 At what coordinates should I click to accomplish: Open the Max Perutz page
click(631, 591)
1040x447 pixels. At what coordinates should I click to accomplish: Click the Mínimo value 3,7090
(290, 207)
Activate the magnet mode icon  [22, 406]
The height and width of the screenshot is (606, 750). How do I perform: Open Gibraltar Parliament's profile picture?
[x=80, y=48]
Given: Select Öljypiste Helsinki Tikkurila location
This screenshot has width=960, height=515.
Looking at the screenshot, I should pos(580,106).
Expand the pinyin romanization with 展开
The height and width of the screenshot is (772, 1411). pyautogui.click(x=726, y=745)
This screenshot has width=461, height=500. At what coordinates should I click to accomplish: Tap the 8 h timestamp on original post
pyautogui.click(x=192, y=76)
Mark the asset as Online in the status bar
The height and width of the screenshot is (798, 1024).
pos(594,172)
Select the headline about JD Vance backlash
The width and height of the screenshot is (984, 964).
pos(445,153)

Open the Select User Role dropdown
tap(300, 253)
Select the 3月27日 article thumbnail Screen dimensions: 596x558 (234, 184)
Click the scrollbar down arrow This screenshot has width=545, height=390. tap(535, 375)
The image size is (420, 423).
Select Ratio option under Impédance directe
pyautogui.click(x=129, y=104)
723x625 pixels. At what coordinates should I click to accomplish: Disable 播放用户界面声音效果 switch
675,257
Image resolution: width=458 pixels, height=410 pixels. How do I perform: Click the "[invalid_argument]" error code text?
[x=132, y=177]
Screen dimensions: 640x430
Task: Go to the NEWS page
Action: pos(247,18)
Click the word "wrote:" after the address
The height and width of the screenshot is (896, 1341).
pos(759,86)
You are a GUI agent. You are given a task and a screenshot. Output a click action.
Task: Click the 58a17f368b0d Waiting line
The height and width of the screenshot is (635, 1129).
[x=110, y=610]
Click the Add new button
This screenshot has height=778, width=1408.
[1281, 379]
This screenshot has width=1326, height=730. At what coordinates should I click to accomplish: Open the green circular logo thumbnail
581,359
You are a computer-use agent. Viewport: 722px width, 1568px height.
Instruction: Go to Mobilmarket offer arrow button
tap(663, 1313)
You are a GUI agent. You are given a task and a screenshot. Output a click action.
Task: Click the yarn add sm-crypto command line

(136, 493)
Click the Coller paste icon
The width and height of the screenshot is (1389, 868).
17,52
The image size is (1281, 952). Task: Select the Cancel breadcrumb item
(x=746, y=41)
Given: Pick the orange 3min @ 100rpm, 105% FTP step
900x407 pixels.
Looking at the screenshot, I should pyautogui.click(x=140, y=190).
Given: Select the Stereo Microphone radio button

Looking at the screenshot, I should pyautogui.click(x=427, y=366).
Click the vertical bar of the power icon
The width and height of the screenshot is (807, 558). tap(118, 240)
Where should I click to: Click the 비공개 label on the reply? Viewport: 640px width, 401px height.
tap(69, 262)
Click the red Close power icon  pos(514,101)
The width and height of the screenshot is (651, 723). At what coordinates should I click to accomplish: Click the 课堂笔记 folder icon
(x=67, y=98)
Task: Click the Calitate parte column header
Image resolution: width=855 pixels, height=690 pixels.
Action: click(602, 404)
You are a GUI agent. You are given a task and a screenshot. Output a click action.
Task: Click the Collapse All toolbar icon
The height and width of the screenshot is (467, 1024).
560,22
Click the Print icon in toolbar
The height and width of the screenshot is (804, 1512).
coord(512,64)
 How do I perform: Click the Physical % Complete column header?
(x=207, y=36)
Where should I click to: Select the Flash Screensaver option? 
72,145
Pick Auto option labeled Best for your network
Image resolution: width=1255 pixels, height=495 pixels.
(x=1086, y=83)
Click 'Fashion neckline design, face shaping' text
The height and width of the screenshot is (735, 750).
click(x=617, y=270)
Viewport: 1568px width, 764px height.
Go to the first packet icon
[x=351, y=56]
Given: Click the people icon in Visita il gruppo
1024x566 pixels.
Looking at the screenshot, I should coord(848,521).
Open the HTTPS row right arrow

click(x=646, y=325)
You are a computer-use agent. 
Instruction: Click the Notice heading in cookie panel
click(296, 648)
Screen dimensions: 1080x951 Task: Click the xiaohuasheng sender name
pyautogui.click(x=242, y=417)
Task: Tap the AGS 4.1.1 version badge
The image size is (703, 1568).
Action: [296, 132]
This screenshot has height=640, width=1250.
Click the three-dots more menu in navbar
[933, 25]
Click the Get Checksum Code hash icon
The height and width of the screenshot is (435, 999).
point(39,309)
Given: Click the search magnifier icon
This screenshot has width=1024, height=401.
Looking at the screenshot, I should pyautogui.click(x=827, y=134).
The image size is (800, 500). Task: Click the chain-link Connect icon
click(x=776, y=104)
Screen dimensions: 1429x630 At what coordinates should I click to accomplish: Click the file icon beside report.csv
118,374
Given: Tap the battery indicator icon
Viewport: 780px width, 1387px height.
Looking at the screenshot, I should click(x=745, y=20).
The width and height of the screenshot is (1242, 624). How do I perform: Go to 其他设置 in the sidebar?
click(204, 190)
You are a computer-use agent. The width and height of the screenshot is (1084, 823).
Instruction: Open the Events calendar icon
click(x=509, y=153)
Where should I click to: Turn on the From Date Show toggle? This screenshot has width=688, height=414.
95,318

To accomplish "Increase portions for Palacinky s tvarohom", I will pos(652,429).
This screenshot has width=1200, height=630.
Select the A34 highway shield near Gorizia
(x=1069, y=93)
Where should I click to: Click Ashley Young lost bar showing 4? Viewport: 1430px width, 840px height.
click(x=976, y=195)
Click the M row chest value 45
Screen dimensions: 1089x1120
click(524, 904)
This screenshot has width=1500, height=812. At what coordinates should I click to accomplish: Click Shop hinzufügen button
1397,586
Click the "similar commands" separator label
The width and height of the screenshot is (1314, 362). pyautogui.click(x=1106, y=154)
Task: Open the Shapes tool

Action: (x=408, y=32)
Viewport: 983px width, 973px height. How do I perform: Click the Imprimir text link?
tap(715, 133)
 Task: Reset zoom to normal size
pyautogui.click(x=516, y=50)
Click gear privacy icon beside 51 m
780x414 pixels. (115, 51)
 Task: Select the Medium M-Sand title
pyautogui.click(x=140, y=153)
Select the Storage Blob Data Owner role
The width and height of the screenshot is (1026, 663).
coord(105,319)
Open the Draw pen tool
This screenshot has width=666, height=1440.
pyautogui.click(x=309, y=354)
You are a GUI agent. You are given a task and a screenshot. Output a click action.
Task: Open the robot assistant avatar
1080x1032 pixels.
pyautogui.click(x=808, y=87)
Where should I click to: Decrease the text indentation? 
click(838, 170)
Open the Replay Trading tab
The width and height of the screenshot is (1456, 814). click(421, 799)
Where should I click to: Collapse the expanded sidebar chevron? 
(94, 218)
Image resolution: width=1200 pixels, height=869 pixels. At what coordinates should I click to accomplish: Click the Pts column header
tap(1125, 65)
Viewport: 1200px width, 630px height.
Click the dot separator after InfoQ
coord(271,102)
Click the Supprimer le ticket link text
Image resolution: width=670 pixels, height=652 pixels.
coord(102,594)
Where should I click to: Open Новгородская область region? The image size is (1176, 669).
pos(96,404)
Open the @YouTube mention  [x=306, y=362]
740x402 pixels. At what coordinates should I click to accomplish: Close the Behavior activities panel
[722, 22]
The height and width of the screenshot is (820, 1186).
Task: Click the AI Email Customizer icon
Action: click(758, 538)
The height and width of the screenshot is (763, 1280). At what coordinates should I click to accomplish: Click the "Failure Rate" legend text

▶ YOUR TASK: Write every entry out again exactly.

▶ EXPECTED OUTPUT:
 At what coordinates should I click to accomplish: Open the Max Perutz page
click(631, 591)
1040x447 pixels. At what coordinates should I click to accomplish: Click the Mínimo value 3,7090
(290, 207)
Activate the magnet mode icon  [22, 406]
The height and width of the screenshot is (606, 750). How do I perform: Open Gibraltar Parliament's profile picture?
[x=80, y=48]
Given: Select Öljypiste Helsinki Tikkurila location
This screenshot has width=960, height=515.
Looking at the screenshot, I should pos(580,106).
Expand the pinyin romanization with 展开
The height and width of the screenshot is (772, 1411). pyautogui.click(x=726, y=745)
This screenshot has width=461, height=500. At what coordinates should I click to accomplish: Tap the 8 h timestamp on original post
pyautogui.click(x=192, y=76)
Mark the asset as Online in the status bar
The height and width of the screenshot is (798, 1024).
pos(594,172)
Select the headline about JD Vance backlash
The width and height of the screenshot is (984, 964).
pos(445,153)

Open the Select User Role dropdown
tap(300, 253)
Select the 3月27日 article thumbnail Screen dimensions: 596x558 (234, 184)
Click the scrollbar down arrow This screenshot has width=545, height=390. tap(535, 375)
The image size is (420, 423).
Select Ratio option under Impédance directe
pyautogui.click(x=129, y=104)
723x625 pixels. At what coordinates should I click to accomplish: Disable 播放用户界面声音效果 switch
675,257
Image resolution: width=458 pixels, height=410 pixels. How do I perform: Click the "[invalid_argument]" error code text?
[x=132, y=177]
Screen dimensions: 640x430
Task: Go to the NEWS page
Action: pos(247,18)
Click the word "wrote:" after the address
The height and width of the screenshot is (896, 1341).
pos(759,86)
You are a GUI agent. You are given a task and a screenshot. Output a click action.
Task: Click the 58a17f368b0d Waiting line
The height and width of the screenshot is (635, 1129).
[x=110, y=610]
Click the Add new button
This screenshot has height=778, width=1408.
[1281, 379]
This screenshot has width=1326, height=730. At what coordinates should I click to accomplish: Open the green circular logo thumbnail
581,359
You are a computer-use agent. Viewport: 722px width, 1568px height.
Instruction: Go to Mobilmarket offer arrow button
tap(663, 1313)
You are a GUI agent. You are given a task and a screenshot. Output a click action.
Task: Click the yarn add sm-crypto command line

(136, 493)
Click the Coller paste icon
The width and height of the screenshot is (1389, 868).
17,52
The image size is (1281, 952). Task: Select the Cancel breadcrumb item
(x=746, y=41)
Given: Pick the orange 3min @ 100rpm, 105% FTP step
900x407 pixels.
Looking at the screenshot, I should pyautogui.click(x=140, y=190).
Given: Select the Stereo Microphone radio button

Looking at the screenshot, I should pyautogui.click(x=427, y=366).
Click the vertical bar of the power icon
The width and height of the screenshot is (807, 558). tap(118, 240)
Where should I click to: Click the 비공개 label on the reply? Viewport: 640px width, 401px height.
tap(69, 262)
Click the red Close power icon  pos(514,101)
The width and height of the screenshot is (651, 723). At what coordinates should I click to accomplish: Click the 课堂笔记 folder icon
(x=67, y=98)
Task: Click the Calitate parte column header
Image resolution: width=855 pixels, height=690 pixels.
Action: click(602, 404)
You are a GUI agent. You are given a task and a screenshot. Output a click action.
Task: Click the Collapse All toolbar icon
The height and width of the screenshot is (467, 1024).
560,22
Click the Print icon in toolbar
The height and width of the screenshot is (804, 1512).
coord(512,64)
 How do I perform: Click the Physical % Complete column header?
(x=207, y=36)
Where should I click to: Select the Flash Screensaver option? 
72,145
Pick Auto option labeled Best for your network
Image resolution: width=1255 pixels, height=495 pixels.
(x=1086, y=83)
Click 'Fashion neckline design, face shaping' text
The height and width of the screenshot is (735, 750).
click(x=617, y=270)
Viewport: 1568px width, 764px height.
Go to the first packet icon
[x=351, y=56]
Given: Click the people icon in Visita il gruppo
1024x566 pixels.
Looking at the screenshot, I should coord(848,521).
Open the HTTPS row right arrow

click(x=646, y=325)
You are a computer-use agent. 
Instruction: Click the Notice heading in cookie panel
click(296, 648)
Screen dimensions: 1080x951 Task: Click the xiaohuasheng sender name
pyautogui.click(x=242, y=417)
Task: Tap the AGS 4.1.1 version badge
The image size is (703, 1568).
Action: [296, 132]
This screenshot has height=640, width=1250.
Click the three-dots more menu in navbar
[933, 25]
Click the Get Checksum Code hash icon
The height and width of the screenshot is (435, 999).
point(39,309)
Given: Click the search magnifier icon
This screenshot has width=1024, height=401.
Looking at the screenshot, I should pyautogui.click(x=827, y=134).
The image size is (800, 500). Task: Click the chain-link Connect icon
click(x=776, y=104)
Screen dimensions: 1429x630 At what coordinates should I click to accomplish: Click the file icon beside report.csv
118,374
Given: Tap the battery indicator icon
Viewport: 780px width, 1387px height.
Looking at the screenshot, I should click(x=745, y=20).
The width and height of the screenshot is (1242, 624). How do I perform: Go to 其他设置 in the sidebar?
click(204, 190)
You are a computer-use agent. The width and height of the screenshot is (1084, 823).
Instruction: Open the Events calendar icon
click(x=509, y=153)
Where should I click to: Turn on the From Date Show toggle? This screenshot has width=688, height=414.
95,318

To accomplish "Increase portions for Palacinky s tvarohom", I will pos(652,429).
This screenshot has width=1200, height=630.
Select the A34 highway shield near Gorizia
(x=1069, y=93)
Where should I click to: Click Ashley Young lost bar showing 4? Viewport: 1430px width, 840px height.
click(x=976, y=195)
Click the M row chest value 45
Screen dimensions: 1089x1120
click(524, 904)
This screenshot has width=1500, height=812. At what coordinates should I click to accomplish: Click Shop hinzufügen button
1397,586
Click the "similar commands" separator label
The width and height of the screenshot is (1314, 362). pyautogui.click(x=1106, y=154)
Task: Open the Shapes tool

Action: (x=408, y=32)
Viewport: 983px width, 973px height. How do I perform: Click the Imprimir text link?
tap(715, 133)
 Task: Reset zoom to normal size
pyautogui.click(x=516, y=50)
Click gear privacy icon beside 51 m
780x414 pixels. (115, 51)
 Task: Select the Medium M-Sand title
pyautogui.click(x=140, y=153)
Select the Storage Blob Data Owner role
The width and height of the screenshot is (1026, 663).
coord(105,319)
Open the Draw pen tool
This screenshot has width=666, height=1440.
pyautogui.click(x=309, y=354)
You are a GUI agent. You are given a task and a screenshot. Output a click action.
Task: Open the robot assistant avatar
1080x1032 pixels.
pyautogui.click(x=808, y=87)
Where should I click to: Decrease the text indentation? 
click(838, 170)
Open the Replay Trading tab
The width and height of the screenshot is (1456, 814). click(421, 799)
Where should I click to: Collapse the expanded sidebar chevron? 
(94, 218)
Image resolution: width=1200 pixels, height=869 pixels. At what coordinates should I click to accomplish: Click the Pts column header
tap(1125, 65)
Viewport: 1200px width, 630px height.
Click the dot separator after InfoQ
coord(271,102)
Click the Supprimer le ticket link text
Image resolution: width=670 pixels, height=652 pixels.
coord(102,594)
Where should I click to: Open Новгородская область region? The image size is (1176, 669).
pos(96,404)
Open the @YouTube mention  [x=306, y=362]
740x402 pixels. At what coordinates should I click to accomplish: Close the Behavior activities panel
[722, 22]
The height and width of the screenshot is (820, 1186).
Task: Click the AI Email Customizer icon
Action: click(758, 538)
The height and width of the screenshot is (763, 1280). At what coordinates should I click to accomplish: Click the "Failure Rate" legend text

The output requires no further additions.